The Dodgers have seven players with deals that guarantee them at least $100 million. They spent about $1.5 billion on free agents over the past two winters. They’re projected to pay more than $167 million in luxury tax. Those are wild numbers to digest.
And those four starting pitchers they’ve rolled out there this October — Snell, Yamamoto, Ohtani and Tyler Glasnow — to spin off a combined 1.40 ERA, are rocking contracts that add up to an average annual value north of $160 million a year. (FYI: We’re using Ohtani’s pre-deferrals AAV of $70 million to compute that.) That’s more than what 15 teams are paying their entire roster.
But are we sure that’s ruining the sport? Star power drives eyeballs — and dollars — to these games, you know. Especially this time of year. That seems good, not ruinous.
Who knows how many people will watch this World Series just for the fun of rooting against the Dodgers. But we’re willing to bet it’s more people than show up for Marlins games.
It’s no different from the way millions of otherwise dispassionate Americans have rooted against Tom Brady’s Patriots, LeBron James’ Cavaliers/Heat/Lakers and Mahomes’ Chiefs. The NFL and NBA had no second thoughts about cashing in on that time-honored dynamic. Why would baseball want to zig when they’re all zagging? (Correct answer: It wouldn’t.)
“The game benefits from the Dodgers,” that small-market exec said. “And in Japan, if it wasn’t for the Dodgers, we wouldn’t have the fan base there that we have. … So when we go to the next big (national/international) streaming deal, we’re all going to benefit from the Dodgers. We’re going to be watched all around the world because of the Dodgers.

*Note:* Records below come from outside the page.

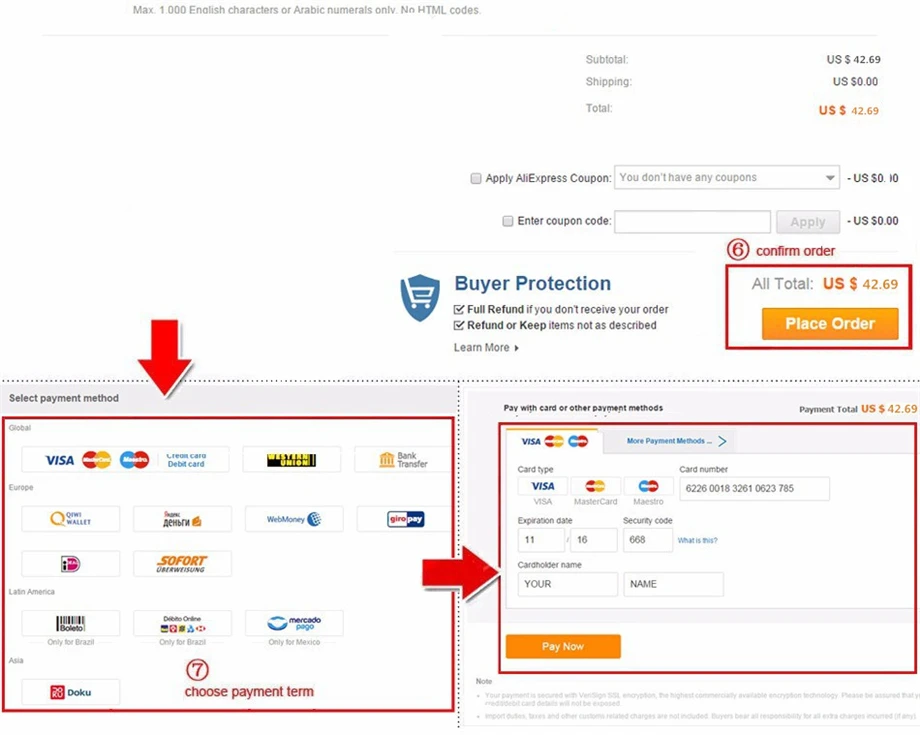Pick Mercado Pago payment option
The height and width of the screenshot is (735, 920).
click(x=294, y=623)

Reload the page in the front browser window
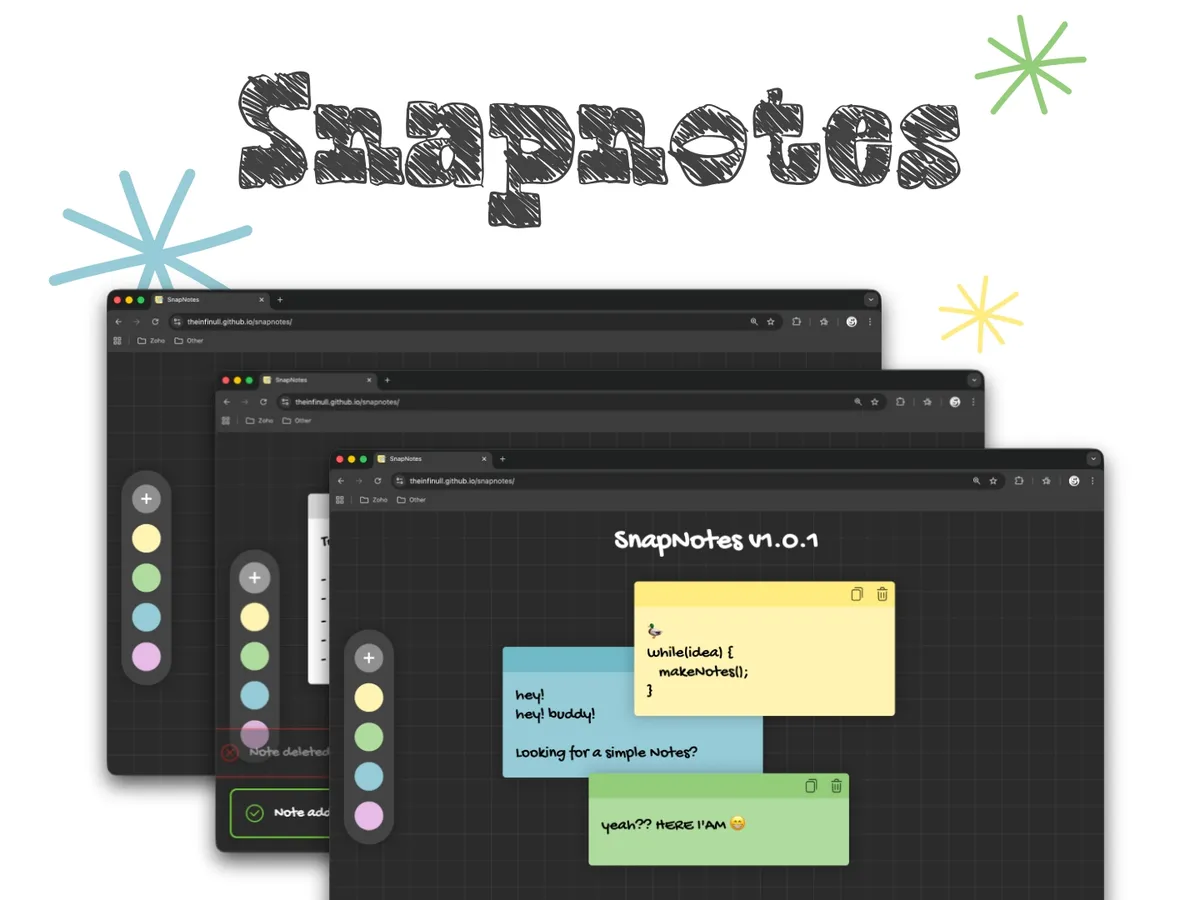[x=377, y=481]
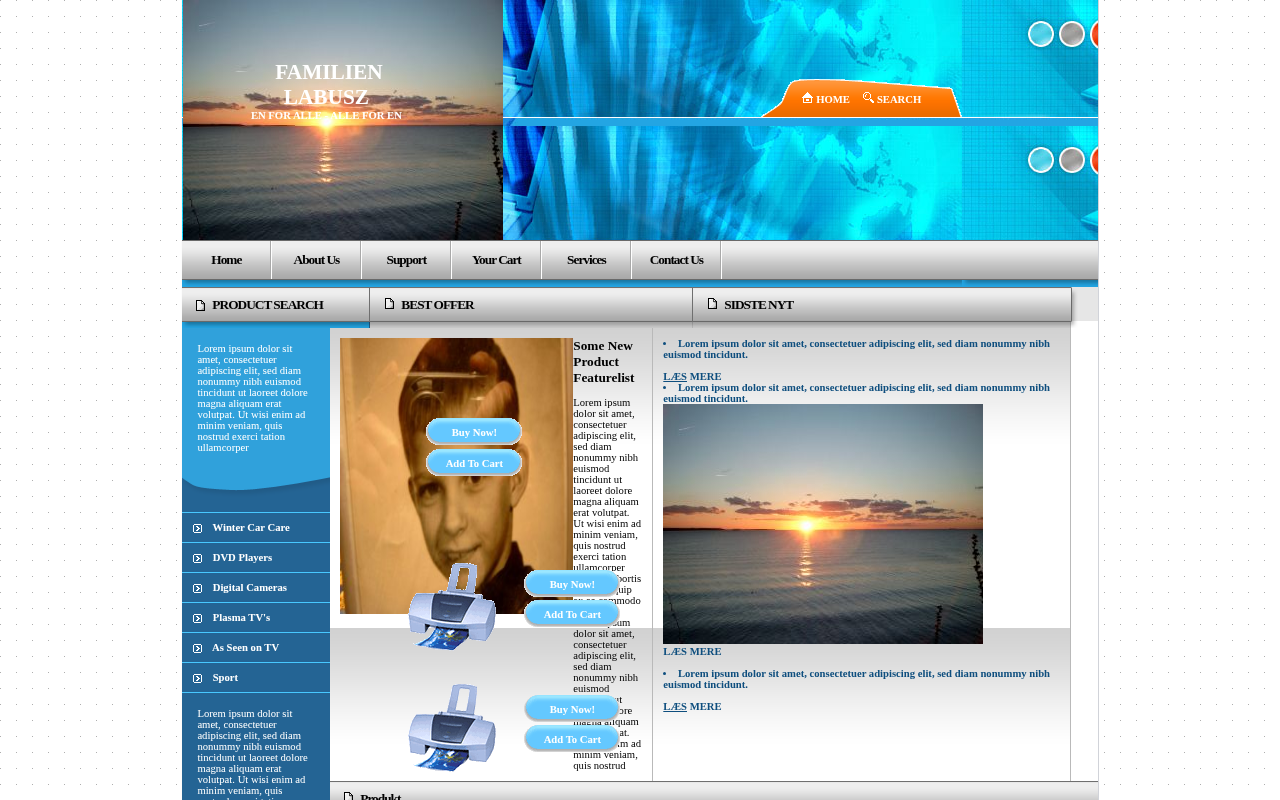Select Services in the navigation bar

click(586, 260)
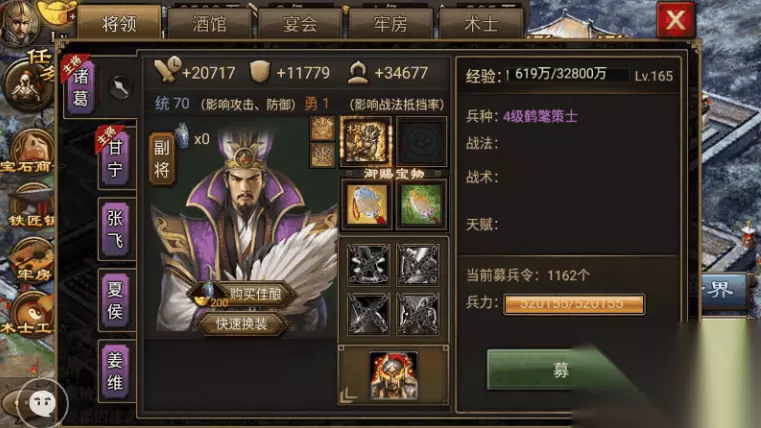Open the 酒馆 tab
Screen dimensions: 761x428
(x=210, y=24)
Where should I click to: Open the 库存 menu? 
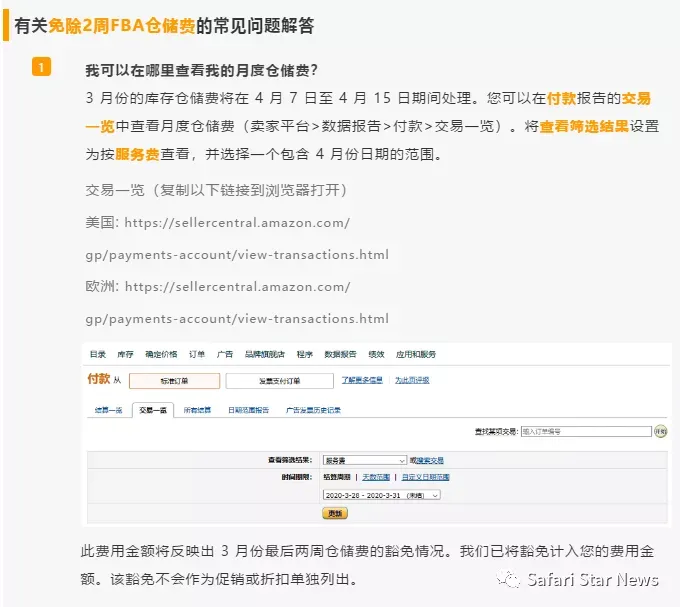point(125,354)
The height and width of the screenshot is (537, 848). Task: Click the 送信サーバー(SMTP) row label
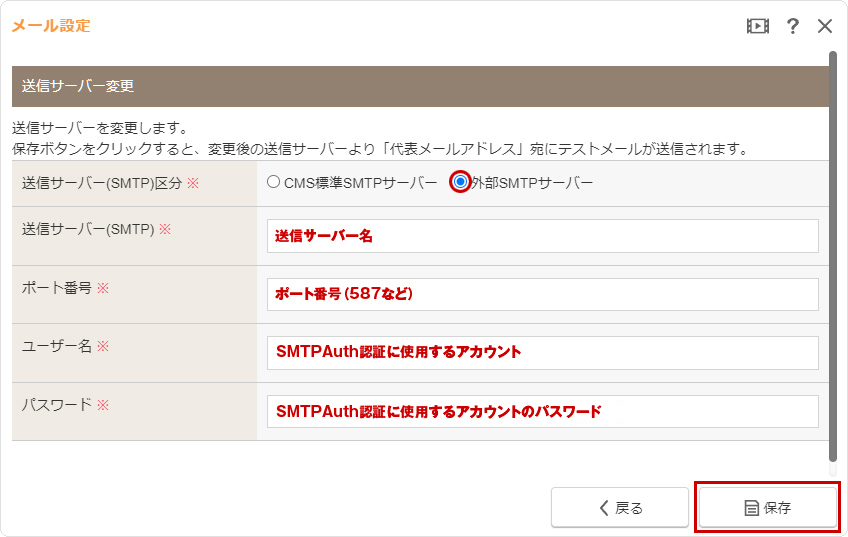point(88,229)
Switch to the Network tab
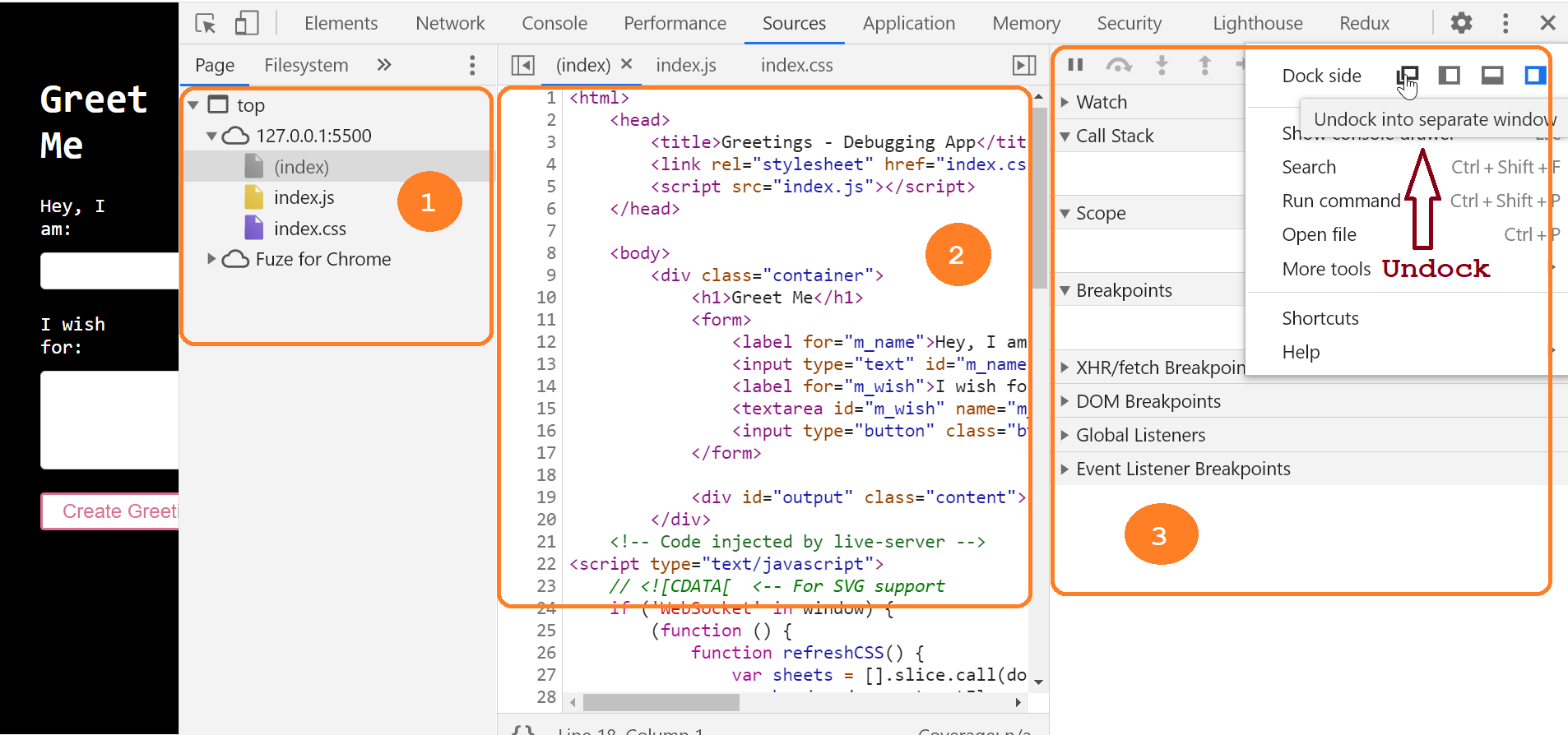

“I know,” he went on, “that’s probably not what people want to hear. But it’s true. So I just don’t worry about it.”
A year from now, when the labor drums are pounding, his team’s owner — and probably all of the small-market owners — won’t be telling us that. You can bet they’ll be trying to convince us that a salary cap will solve everything.
They might leave out the part about how, in the NFL and NBA, the cap hasn’t stopped Mahomes and Brady, and Steph and LeBron, from playing in the finals every darned year.
Maybe those owners are even rooting for the Dodgers to blitz through the Blue Jays to help “prove” their argument. But there’s a better chance that working to prove that point could ruin baseball than that the Dodgers are about to ruin it.
On the latest episode of the Starkville podcast, former Mets general manager — and current MLB Network radio host — Steve Phillips had some thoughts on that.
“I don’t want that to be the narrative as we go into a (labor) negotiation,” he said. “I think it’s a lose-lose for everybody if that’s the notion that everybody has. (In reality), we’ve had the fewest repeat winners of any of the professional sports. We’ve had the most different teams in the playoffs of any of the professional sports. And yet everybody says, oh, you need the salary cap to be able … to balance things out.
“I understand that it’s different. But it doesn’t have to lead to some sort of a work stoppage (because) we’re trying to fix something that’s more of a problem in every other sport that has the salary cap. And so I worry about it, but I’m hoping that cooler heads prevail.”
“It doesn’t have to lead to a work stoppage.”
It’s another fantastic Starkville, with @StevePhillipsGM & @realnedcolletti joining me & @dougglanville with GM perspective on:
Are the Dodgers really ruining baseball?
Game 7
Vlad
Ohtani
World Series preview
Lots more… pic.twitter.com/o3DXnRkP2e— Jayson Stark (@jaysonst) October 22, 2025
Cooler heads are always the best kind of heads. So remember that, OK? Because for the next week or so, this should be compelling baseball theater.
In one corner, there is Canada’s team, playing for its first championship since Joe Carter’s home run landed 32 years ago. And in the other corner, it’s the biggest, baddest, most star-studded team in this sport, trying to do what no team has done in a quarter-century.
We don’t know what’s about to happen. But whatever it is, the word that won’t describe it is ruination …
And we’ll let you in on a little secret. The manager of the Dodgers isn’t a big fan of ruination, either — as long as the ring fits.